Output every line below without omitting or altering anything.

─── AVAILABLE DATA

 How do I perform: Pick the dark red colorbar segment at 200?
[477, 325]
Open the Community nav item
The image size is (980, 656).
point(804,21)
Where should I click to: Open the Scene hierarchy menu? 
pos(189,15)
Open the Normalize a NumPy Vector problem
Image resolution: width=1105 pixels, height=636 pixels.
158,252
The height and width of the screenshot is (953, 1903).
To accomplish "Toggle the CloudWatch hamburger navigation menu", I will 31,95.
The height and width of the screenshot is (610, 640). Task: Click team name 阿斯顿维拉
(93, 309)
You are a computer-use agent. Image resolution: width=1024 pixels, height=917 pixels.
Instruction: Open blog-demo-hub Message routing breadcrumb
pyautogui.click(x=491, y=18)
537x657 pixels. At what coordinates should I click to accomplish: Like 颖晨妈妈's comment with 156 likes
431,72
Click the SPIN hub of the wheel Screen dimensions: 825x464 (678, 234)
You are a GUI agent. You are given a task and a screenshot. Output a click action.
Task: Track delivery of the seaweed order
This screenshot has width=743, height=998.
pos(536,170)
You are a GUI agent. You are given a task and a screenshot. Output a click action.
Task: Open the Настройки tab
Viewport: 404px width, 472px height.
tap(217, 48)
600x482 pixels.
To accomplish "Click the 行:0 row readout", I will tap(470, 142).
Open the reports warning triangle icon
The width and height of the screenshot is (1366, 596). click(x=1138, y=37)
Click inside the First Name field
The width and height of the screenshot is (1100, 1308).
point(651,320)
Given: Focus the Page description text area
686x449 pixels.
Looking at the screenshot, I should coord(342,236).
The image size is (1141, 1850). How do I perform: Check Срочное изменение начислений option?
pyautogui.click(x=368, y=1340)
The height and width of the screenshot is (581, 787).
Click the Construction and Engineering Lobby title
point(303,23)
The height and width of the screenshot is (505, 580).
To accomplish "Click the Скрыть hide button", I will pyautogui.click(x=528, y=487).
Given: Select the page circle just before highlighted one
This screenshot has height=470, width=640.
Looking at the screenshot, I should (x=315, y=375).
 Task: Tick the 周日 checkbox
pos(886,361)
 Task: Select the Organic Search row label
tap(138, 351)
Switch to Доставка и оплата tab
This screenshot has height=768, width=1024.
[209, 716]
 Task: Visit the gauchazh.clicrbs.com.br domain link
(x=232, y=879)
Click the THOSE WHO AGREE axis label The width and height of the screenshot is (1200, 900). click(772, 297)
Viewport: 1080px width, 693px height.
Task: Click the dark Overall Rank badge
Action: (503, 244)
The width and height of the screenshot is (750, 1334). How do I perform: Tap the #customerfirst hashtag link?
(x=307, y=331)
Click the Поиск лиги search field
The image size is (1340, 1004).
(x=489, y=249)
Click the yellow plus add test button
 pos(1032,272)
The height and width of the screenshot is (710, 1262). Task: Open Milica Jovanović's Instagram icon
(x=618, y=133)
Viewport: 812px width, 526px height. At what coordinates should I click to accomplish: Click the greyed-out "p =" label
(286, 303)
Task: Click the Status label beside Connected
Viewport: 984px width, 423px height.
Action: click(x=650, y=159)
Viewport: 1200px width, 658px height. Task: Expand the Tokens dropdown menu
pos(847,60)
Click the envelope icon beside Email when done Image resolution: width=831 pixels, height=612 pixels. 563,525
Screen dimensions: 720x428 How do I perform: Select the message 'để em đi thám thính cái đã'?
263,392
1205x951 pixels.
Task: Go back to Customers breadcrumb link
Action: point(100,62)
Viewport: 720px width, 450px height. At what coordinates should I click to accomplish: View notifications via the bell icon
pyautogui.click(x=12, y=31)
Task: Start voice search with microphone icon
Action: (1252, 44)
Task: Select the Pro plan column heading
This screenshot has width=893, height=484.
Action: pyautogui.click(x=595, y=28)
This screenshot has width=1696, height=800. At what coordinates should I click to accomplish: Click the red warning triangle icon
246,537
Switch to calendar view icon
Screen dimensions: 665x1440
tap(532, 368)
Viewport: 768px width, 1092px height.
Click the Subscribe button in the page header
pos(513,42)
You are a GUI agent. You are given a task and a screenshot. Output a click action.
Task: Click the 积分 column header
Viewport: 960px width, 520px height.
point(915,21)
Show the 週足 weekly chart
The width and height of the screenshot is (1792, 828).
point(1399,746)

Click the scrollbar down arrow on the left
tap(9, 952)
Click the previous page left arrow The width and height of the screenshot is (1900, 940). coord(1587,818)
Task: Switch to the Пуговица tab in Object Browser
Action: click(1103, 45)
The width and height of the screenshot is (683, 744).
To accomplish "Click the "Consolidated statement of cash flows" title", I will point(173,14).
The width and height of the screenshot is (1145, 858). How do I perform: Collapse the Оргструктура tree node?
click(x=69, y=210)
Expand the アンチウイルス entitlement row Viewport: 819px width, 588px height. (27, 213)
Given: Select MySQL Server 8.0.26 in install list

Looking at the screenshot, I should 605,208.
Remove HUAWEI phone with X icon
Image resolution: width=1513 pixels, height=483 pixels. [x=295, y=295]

──────

- **THE COMPLETED TASK**:
 How do I perform: Pick the dark red colorbar segment at 200?
[477, 325]
Open the Community nav item
The image size is (980, 656).
point(804,21)
Where should I click to: Open the Scene hierarchy menu? 
pos(189,15)
Open the Normalize a NumPy Vector problem
Image resolution: width=1105 pixels, height=636 pixels.
158,252
The height and width of the screenshot is (953, 1903).
To accomplish "Toggle the CloudWatch hamburger navigation menu", I will 31,95.
The height and width of the screenshot is (610, 640). Task: Click team name 阿斯顿维拉
(93, 309)
You are a computer-use agent. Image resolution: width=1024 pixels, height=917 pixels.
Instruction: Open blog-demo-hub Message routing breadcrumb
pyautogui.click(x=491, y=18)
537x657 pixels. At what coordinates should I click to accomplish: Like 颖晨妈妈's comment with 156 likes
431,72
Click the SPIN hub of the wheel Screen dimensions: 825x464 (678, 234)
You are a GUI agent. You are given a task and a screenshot. Output a click action.
Task: Track delivery of the seaweed order
This screenshot has width=743, height=998.
pos(536,170)
You are a GUI agent. You are given a task and a screenshot. Output a click action.
Task: Open the Настройки tab
Viewport: 404px width, 472px height.
tap(217, 48)
600x482 pixels.
To accomplish "Click the 行:0 row readout", I will tap(470, 142).
Open the reports warning triangle icon
The width and height of the screenshot is (1366, 596). click(x=1138, y=37)
Click inside the First Name field
The width and height of the screenshot is (1100, 1308).
point(651,320)
Given: Focus the Page description text area
686x449 pixels.
Looking at the screenshot, I should coord(342,236).
The image size is (1141, 1850). How do I perform: Check Срочное изменение начислений option?
pyautogui.click(x=368, y=1340)
The height and width of the screenshot is (581, 787).
Click the Construction and Engineering Lobby title
point(303,23)
The height and width of the screenshot is (505, 580).
To accomplish "Click the Скрыть hide button", I will pyautogui.click(x=528, y=487).
Given: Select the page circle just before highlighted one
This screenshot has height=470, width=640.
Looking at the screenshot, I should (x=315, y=375).
 Task: Tick the 周日 checkbox
pos(886,361)
 Task: Select the Organic Search row label
tap(138, 351)
Switch to Доставка и оплата tab
This screenshot has height=768, width=1024.
[209, 716]
 Task: Visit the gauchazh.clicrbs.com.br domain link
(x=232, y=879)
Click the THOSE WHO AGREE axis label The width and height of the screenshot is (1200, 900). click(772, 297)
Viewport: 1080px width, 693px height.
Task: Click the dark Overall Rank badge
Action: (503, 244)
The width and height of the screenshot is (750, 1334). How do I perform: Tap the #customerfirst hashtag link?
(x=307, y=331)
Click the Поиск лиги search field
The image size is (1340, 1004).
(x=489, y=249)
Click the yellow plus add test button
 pos(1032,272)
The height and width of the screenshot is (710, 1262). Task: Open Milica Jovanović's Instagram icon
(x=618, y=133)
Viewport: 812px width, 526px height. At what coordinates should I click to accomplish: Click the greyed-out "p =" label
(286, 303)
Task: Click the Status label beside Connected
Viewport: 984px width, 423px height.
Action: click(x=650, y=159)
Viewport: 1200px width, 658px height. Task: Expand the Tokens dropdown menu
pos(847,60)
Click the envelope icon beside Email when done Image resolution: width=831 pixels, height=612 pixels. 563,525
Screen dimensions: 720x428 How do I perform: Select the message 'để em đi thám thính cái đã'?
263,392
1205x951 pixels.
Task: Go back to Customers breadcrumb link
Action: point(100,62)
Viewport: 720px width, 450px height. At what coordinates should I click to accomplish: View notifications via the bell icon
pyautogui.click(x=12, y=31)
Task: Start voice search with microphone icon
Action: (1252, 44)
Task: Select the Pro plan column heading
This screenshot has width=893, height=484.
Action: pyautogui.click(x=595, y=28)
This screenshot has width=1696, height=800. At what coordinates should I click to accomplish: Click the red warning triangle icon
246,537
Switch to calendar view icon
Screen dimensions: 665x1440
tap(532, 368)
Viewport: 768px width, 1092px height.
Click the Subscribe button in the page header
pos(513,42)
You are a GUI agent. You are given a task and a screenshot. Output a click action.
Task: Click the 积分 column header
Viewport: 960px width, 520px height.
point(915,21)
Show the 週足 weekly chart
The width and height of the screenshot is (1792, 828).
point(1399,746)

Click the scrollbar down arrow on the left
tap(9, 952)
Click the previous page left arrow The width and height of the screenshot is (1900, 940). coord(1587,818)
Task: Switch to the Пуговица tab in Object Browser
Action: click(1103, 45)
The width and height of the screenshot is (683, 744).
To accomplish "Click the "Consolidated statement of cash flows" title", I will point(173,14).
The width and height of the screenshot is (1145, 858). How do I perform: Collapse the Оргструктура tree node?
click(x=69, y=210)
Expand the アンチウイルス entitlement row Viewport: 819px width, 588px height. (27, 213)
Given: Select MySQL Server 8.0.26 in install list

Looking at the screenshot, I should 605,208.
Remove HUAWEI phone with X icon
Image resolution: width=1513 pixels, height=483 pixels. [x=295, y=295]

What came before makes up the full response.